新NISAの次は外貨クレカ積立? それ、手数料ビジネスの罠ですよ。
新NISAの次は外貨クレカ積立? それ、手数料ビジネスの罠ですよ。
はじめに|金融機関が教えてくれないお金の本質
このブログでは、金融機関や周りの人が教えてくれない「へぇ」と思えるお金の話を、40歳でリタイアした経験をもとに発信しています。
一人でも多くの方がお金に困らない人生を送るためのヒントになれば幸いです。
今回はかなり辛口です。
新生活が始まるこの時期、「新NISAを始めたら次は外貨クレカ積立だ」という広告やCMが増えています。
はっきり言います。
それ、やめた方がいいです。
気になったCM|外貨クレカ積立を勧める会社の正体
最近、あるクレジットカード会社のCMで「新NISAの次は外貨クレカ積立!」という内容が流れています。
名前は伏せますが、ポイント還元で急成長している有名どころです。
愛知県民としては「たわけー!」と思いました(笑)。
なぜそんなことを言うのか。
答えは単純です。
クレジットカード会社を始めとした大手金融機関は為替手数料で儲けたいからです。
日本円でクレカ引き落としして外貨に換える。
その瞬間に、皆さんが気づかない形でスプレッドや為替手数料が発生しています。
クレカ引き落としで見えにくくしているだけで、しっかり取られているんです。
そもそも外貨はオールカントリーに入っている
大前提として知っておいてほしいことがあります。
私は、長期資産形成について
「ネット証券で新NISA制度を使って、eMAXIS Slim全世界株式(オールカントリー)を愚直に積立する」
ことを推奨しています。
eMAXIS Slim全世界株式(オールカントリー)の構成比率を見ると、日本株の割合はたった5〜6%です。
つまり、残りの94〜95%はすでに外貨建て資産なんです。
オールカントリーを買っている時点で、ほぼ外貨に投資しているも同然です。
そこにわざわざ外貨クレカ積立を追加する意味はありません。
外貨に比率を上げるだけで意味がなく、かつ、手数料だけが増えます。
つまり、新NISAでの積立の次の外貨積立は不要という事です。
月15万円未満の人は新NISAだけやっていれば十分
新NISAの非課税枠は年間360万円、総枠1800万円です。
月々に換算すると30万円が最速ペース、月15万円でも枠を埋めるのに10年かかります。
月5万円なら30年かかります。
それだけ長い道のりなのに、外貨クレカ積立や貯蓄保険に手を出している場合じゃないんですよ。

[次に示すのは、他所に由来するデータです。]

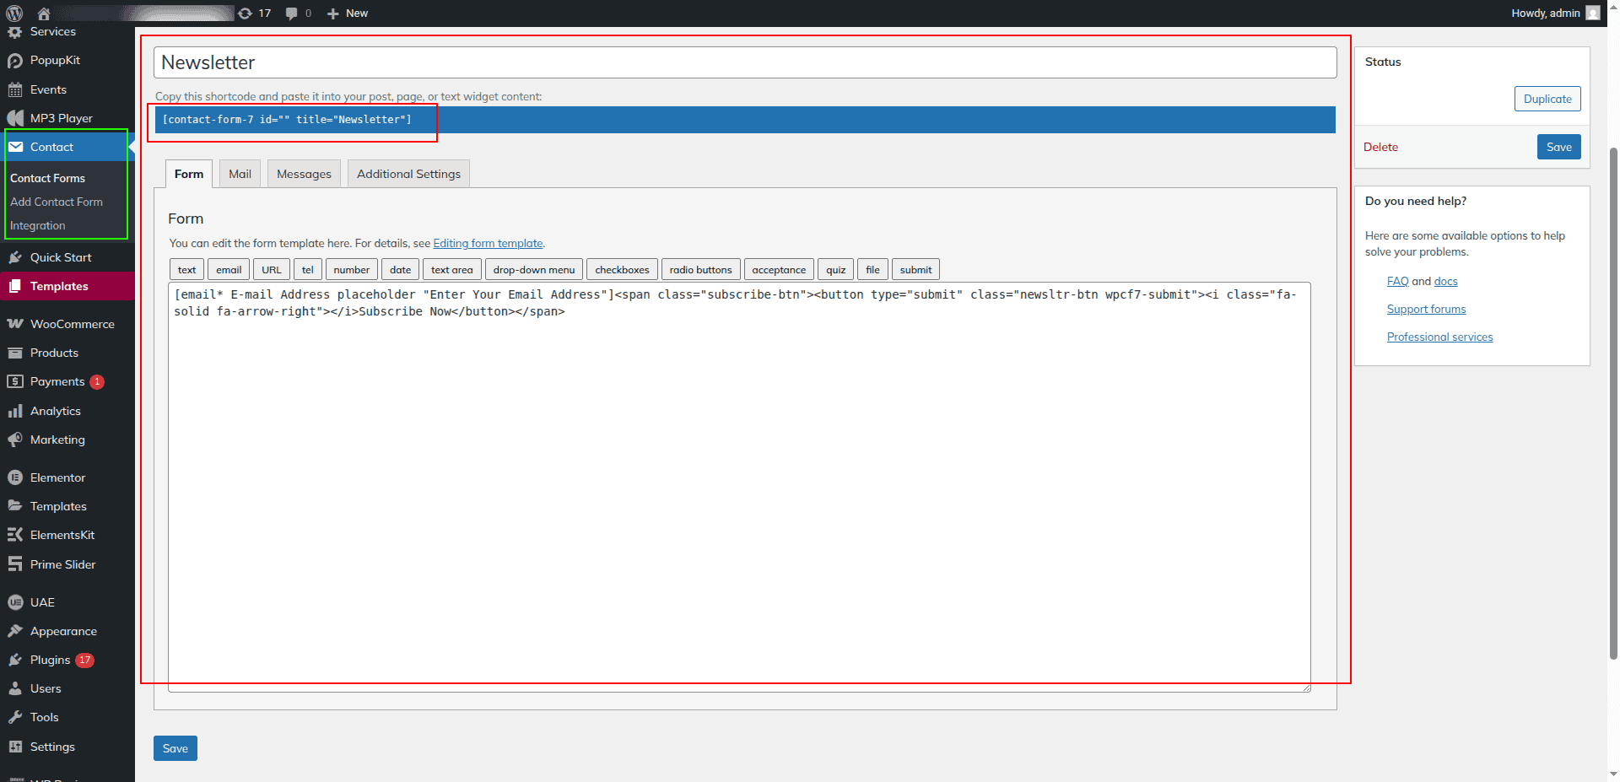Click the Plugins sidebar icon
This screenshot has width=1620, height=782.
(x=15, y=660)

まずは新NISAの枠を埋めることだけ考えてください。
オールカントリーを毎月コツコツ積み立てて、ほったらかしにする。
これが最強のシンプル戦略です。
新NISAをやる本来の目的を忘れていませんか?
「2倍になった」「3年で増えた」と聞いて、儲けるためにやっていると思っている方はちょっと待ってください。
それは本来の目的ではありません。
世界はインフレし続けています。
今100万円で買えるものが、10年後には200万円になっているかもしれない。
預貯金に置いておくだけでは、お金の価値が目減りしていくんです。
オールカントリーを持つのは、資産の価値を守るためです。
儲けるためではなく、インフレに負けないためにやっているという本質を忘れないでください。
どうしても外貨を持ちたい場合は?
もしどうしてもドルを直接持ちたいのであれば、SBI証券や楽天証券で外貨をリアルタイム取引で購入する方法があります。
この場合、為替手数料は無料(スプレッドは発生しますが最小限)です。
クレカ積立のように自動引き落としではなく、自分の手で操作して購入することがポイントです。
次のステップはiDeCo、それ以外はいらない
新NISAを月15万円以上入れられるようになった方の次のステップは、iDeCoです。
外貨クレカ積立でも、貯蓄保険でも、個人年金保険でも、変額保険でも、オフショア保険でもありません。
全部いりません。
iDeCoは掛け金が全額所得控除になるので、節税効果が非常に大きいです。
新NISAを埋めた上でiDeCoも満額入れる。
この順番が正解です。
まとめ|正しい優先順位でお金を守る
今回のポイントをまとめます。
①月15万円未満なら新NISAのみ、オールカントリーを積み立てる。
②新NISAはインフレから資産を守るためにやるもの。
③外貨クレカ積立は手数料ビジネスの罠。
④外貨はオールカントリーに94%入っているので不要。
⑤次のステップはiDeCo、それ以外は基本いらない。
金融機関のCMや営業トークに惑わされず、シンプルな戦略を続けることが経済的自立への最短ルートです。
今日から正しい優先順位を意識してみてください。